**Exercise details**: All lines with the word "computer" must be pulled from the entries below.

**Data extracts**:
►

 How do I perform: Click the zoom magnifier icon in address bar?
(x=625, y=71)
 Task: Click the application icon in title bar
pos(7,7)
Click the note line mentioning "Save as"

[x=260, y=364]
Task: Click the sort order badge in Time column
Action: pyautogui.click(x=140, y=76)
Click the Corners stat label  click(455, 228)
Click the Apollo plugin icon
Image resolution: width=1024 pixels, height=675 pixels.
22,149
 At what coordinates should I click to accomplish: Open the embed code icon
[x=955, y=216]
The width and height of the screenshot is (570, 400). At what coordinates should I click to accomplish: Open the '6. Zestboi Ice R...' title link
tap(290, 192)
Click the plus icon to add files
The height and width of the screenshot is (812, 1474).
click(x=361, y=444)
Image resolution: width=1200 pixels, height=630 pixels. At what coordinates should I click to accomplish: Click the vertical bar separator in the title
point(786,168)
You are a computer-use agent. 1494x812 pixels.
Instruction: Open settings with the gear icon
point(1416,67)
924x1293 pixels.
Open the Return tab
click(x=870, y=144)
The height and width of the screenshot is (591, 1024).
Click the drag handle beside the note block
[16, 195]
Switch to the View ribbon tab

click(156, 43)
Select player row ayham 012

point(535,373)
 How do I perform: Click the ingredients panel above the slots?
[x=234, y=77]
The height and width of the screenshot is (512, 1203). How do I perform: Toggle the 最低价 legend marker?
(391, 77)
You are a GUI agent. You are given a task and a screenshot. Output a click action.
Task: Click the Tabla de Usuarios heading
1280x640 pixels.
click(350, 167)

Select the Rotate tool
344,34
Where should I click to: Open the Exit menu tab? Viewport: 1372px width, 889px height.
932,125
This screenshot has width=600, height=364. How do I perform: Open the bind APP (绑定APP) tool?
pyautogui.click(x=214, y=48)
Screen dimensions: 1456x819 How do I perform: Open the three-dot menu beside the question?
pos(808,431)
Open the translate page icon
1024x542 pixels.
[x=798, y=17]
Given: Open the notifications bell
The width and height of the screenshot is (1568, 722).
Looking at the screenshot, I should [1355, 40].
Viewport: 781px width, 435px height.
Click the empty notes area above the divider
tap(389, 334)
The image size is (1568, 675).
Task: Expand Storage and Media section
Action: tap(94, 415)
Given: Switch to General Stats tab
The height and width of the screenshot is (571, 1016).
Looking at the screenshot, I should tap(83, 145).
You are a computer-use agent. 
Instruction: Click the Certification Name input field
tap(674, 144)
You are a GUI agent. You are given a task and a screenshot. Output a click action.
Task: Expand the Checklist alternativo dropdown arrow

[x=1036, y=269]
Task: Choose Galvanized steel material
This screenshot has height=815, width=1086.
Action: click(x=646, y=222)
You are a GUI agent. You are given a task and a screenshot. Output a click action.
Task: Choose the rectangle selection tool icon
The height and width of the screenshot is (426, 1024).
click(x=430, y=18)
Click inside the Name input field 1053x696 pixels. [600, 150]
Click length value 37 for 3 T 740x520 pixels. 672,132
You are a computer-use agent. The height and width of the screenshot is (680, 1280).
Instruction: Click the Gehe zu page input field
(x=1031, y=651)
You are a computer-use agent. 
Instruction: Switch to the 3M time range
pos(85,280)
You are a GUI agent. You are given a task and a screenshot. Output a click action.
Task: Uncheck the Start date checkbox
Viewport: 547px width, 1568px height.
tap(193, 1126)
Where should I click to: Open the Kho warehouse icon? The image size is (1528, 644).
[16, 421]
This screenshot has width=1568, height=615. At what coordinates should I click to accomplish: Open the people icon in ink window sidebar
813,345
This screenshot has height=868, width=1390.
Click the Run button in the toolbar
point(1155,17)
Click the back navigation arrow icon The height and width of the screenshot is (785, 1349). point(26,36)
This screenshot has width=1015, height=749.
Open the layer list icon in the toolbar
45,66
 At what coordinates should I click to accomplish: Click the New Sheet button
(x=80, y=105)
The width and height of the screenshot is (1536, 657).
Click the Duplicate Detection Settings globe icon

◄

**Output of the exercise**:
You are a computer-use agent. 1494x812 pixels.
You are a computer-use agent. 
You are a computer-use agent. The height and width of the screenshot is (680, 1280).
You are a computer-use agent. 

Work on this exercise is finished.